----- Text

High court has chance to reject gerrymandering

MY,

MY, HOW TIME flies when we are having redistricting fun.

Just look at the calendar — it’s 2017, and another U.S. Census is just three years down the road. And that means Wisconsin will have another chance to redraw its electoral maps for congressional and statehouse districts.

That’s probably a good thing, because the fight over the last redistricting, done after the 2010 Census, is still working its way through the courts — and has finally reached the U.S. Supreme Court.

The Wisconsin case poses, for the first time, the question of whether “packing” and “cracking” voters into districts for purely partisan advantage violates the U.S. Constitution.

“Packing” is the term for lumping as many voters who have historically favored one political party into a district in order to keep those voters from influencing the results in a neighboring area that might be more competitive.

“Cracking” is drawing the lines of a district to spread voters who favor one party over a wide area to lessen their influence.

Both techniques are used by political parties as they draw gerrymandered maps with the sole intent of maximizing their chances to gain seats and political power.

It’s not new — both Democrats and Republicans here in Wisconsin, and elsewhere, have drawn the political maps to try to win as many districts as possible for decades. The objective being to control Congress and state legislatures when they have been in the majority and have wielded the redistricting stick.

----------

Reproduce the gerrymandering piece word for word, beginning at the words "MY, HOW TIME" and stopping after the words "U.S. Supreme Court.".

----- Available data

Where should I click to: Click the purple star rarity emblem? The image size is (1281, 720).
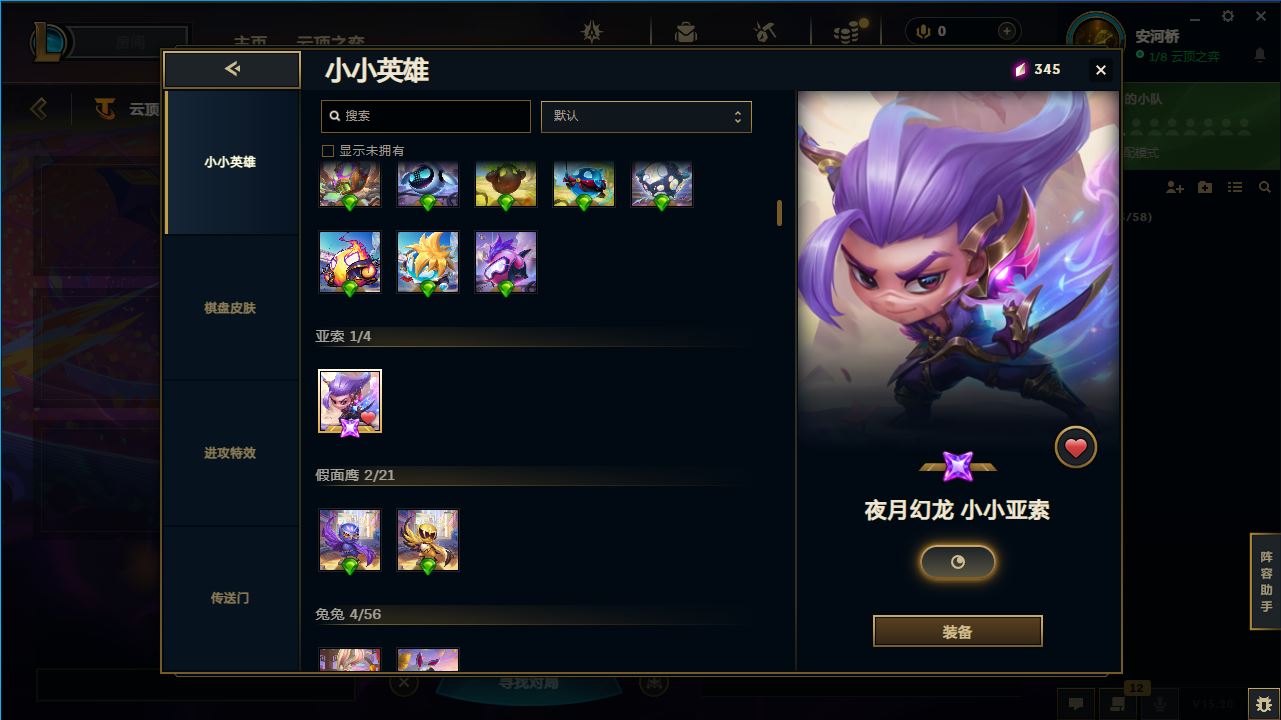(x=958, y=466)
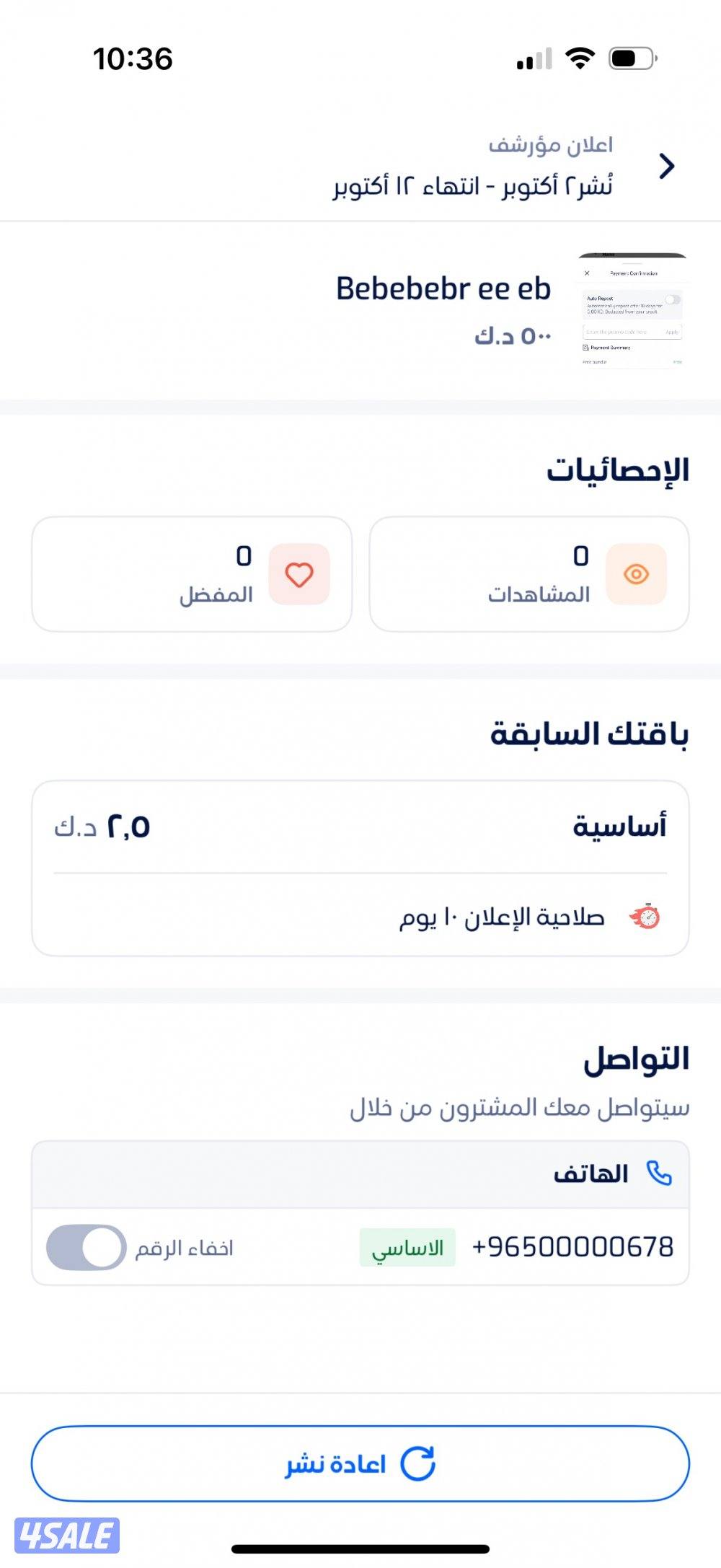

----------

[Task response]:
MY, HOW TIME flies when we are having redistricting fun.

Just look at the calendar — it’s 2017, and another U.S. Census is just three years down the road. And that means Wisconsin will have another chance to redraw its electoral maps for congressional and statehouse districts.

That’s probably a good thing, because the fight over the last redistricting, done after the 2010 Census, is still working its way through the courts — and has finally reached the U.S. Supreme Court.